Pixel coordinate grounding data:
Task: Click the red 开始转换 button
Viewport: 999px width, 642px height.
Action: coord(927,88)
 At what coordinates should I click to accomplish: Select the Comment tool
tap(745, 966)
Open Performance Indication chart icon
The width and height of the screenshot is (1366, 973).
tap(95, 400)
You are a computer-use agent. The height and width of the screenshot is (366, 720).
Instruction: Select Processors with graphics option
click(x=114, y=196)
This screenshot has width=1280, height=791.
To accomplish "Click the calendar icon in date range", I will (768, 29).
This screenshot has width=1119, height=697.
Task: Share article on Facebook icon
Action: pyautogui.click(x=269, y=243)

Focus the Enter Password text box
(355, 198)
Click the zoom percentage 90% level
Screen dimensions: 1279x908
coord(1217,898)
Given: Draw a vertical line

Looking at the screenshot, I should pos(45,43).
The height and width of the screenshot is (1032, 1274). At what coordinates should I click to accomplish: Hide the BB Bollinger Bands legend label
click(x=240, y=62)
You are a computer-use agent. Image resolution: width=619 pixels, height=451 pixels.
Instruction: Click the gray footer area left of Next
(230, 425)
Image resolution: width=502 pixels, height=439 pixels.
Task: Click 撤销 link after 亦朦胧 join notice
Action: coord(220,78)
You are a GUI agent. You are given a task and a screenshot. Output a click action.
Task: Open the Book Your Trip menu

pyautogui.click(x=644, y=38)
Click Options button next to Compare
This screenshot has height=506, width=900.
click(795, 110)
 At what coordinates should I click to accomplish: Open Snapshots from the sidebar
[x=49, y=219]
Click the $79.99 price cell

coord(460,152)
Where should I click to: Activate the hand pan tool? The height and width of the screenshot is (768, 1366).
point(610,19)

* What the task asks
With nothing left out, transcribe the records above exactly.

* Written solution
Task: Click the red 开始转换 button
Viewport: 999px width, 642px height.
Action: coord(927,88)
 At what coordinates should I click to accomplish: Select the Comment tool
tap(745, 966)
Open Performance Indication chart icon
The width and height of the screenshot is (1366, 973).
tap(95, 400)
You are a computer-use agent. The height and width of the screenshot is (366, 720).
Instruction: Select Processors with graphics option
click(x=114, y=196)
This screenshot has width=1280, height=791.
To accomplish "Click the calendar icon in date range", I will (768, 29).
This screenshot has width=1119, height=697.
Task: Share article on Facebook icon
Action: pyautogui.click(x=269, y=243)

Focus the Enter Password text box
(355, 198)
Click the zoom percentage 90% level
Screen dimensions: 1279x908
coord(1217,898)
Given: Draw a vertical line

Looking at the screenshot, I should pos(45,43).
The height and width of the screenshot is (1032, 1274). At what coordinates should I click to accomplish: Hide the BB Bollinger Bands legend label
click(x=240, y=62)
You are a computer-use agent. Image resolution: width=619 pixels, height=451 pixels.
Instruction: Click the gray footer area left of Next
(230, 425)
Image resolution: width=502 pixels, height=439 pixels.
Task: Click 撤销 link after 亦朦胧 join notice
Action: coord(220,78)
You are a GUI agent. You are given a task and a screenshot. Output a click action.
Task: Open the Book Your Trip menu

pyautogui.click(x=644, y=38)
Click Options button next to Compare
This screenshot has height=506, width=900.
click(795, 110)
 At what coordinates should I click to accomplish: Open Snapshots from the sidebar
[x=49, y=219]
Click the $79.99 price cell

coord(460,152)
Where should I click to: Activate the hand pan tool? The height and width of the screenshot is (768, 1366).
point(610,19)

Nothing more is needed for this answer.